* PROVIDED MATERIAL *
§

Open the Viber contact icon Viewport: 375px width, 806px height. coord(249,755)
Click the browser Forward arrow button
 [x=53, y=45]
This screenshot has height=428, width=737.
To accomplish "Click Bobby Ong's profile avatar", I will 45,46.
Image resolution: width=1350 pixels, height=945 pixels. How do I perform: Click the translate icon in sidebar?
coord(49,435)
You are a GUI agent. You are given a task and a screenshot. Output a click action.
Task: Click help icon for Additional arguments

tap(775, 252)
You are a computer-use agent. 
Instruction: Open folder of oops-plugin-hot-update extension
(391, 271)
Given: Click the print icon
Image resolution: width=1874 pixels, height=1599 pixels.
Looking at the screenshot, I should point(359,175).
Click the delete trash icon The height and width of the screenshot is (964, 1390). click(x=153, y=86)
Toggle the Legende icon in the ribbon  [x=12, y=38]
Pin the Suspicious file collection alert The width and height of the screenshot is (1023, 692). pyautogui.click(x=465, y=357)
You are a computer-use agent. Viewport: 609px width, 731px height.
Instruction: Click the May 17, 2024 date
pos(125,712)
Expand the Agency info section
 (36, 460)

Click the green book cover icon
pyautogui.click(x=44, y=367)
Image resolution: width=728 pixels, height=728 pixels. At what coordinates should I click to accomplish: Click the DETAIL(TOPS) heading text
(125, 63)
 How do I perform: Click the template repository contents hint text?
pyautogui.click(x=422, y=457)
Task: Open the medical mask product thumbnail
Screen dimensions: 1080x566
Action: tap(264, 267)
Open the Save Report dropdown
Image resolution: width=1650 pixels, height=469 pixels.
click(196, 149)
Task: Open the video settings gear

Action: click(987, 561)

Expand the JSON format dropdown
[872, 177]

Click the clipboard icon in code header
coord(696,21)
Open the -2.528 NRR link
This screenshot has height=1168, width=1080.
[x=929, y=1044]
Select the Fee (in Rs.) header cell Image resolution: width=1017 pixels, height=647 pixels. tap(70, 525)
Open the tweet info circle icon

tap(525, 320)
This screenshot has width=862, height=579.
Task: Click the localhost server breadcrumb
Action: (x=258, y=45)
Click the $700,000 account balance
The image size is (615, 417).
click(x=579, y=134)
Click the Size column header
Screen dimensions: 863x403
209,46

§

* TASK REQUIREMENTS *
Scan the material above for lines holding "Viewport" and copy each of them.

* FINAL ANSWER *
Open the Viber contact icon Viewport: 375px width, 806px height. coord(249,755)
You are a computer-use agent. Viewport: 609px width, 731px height.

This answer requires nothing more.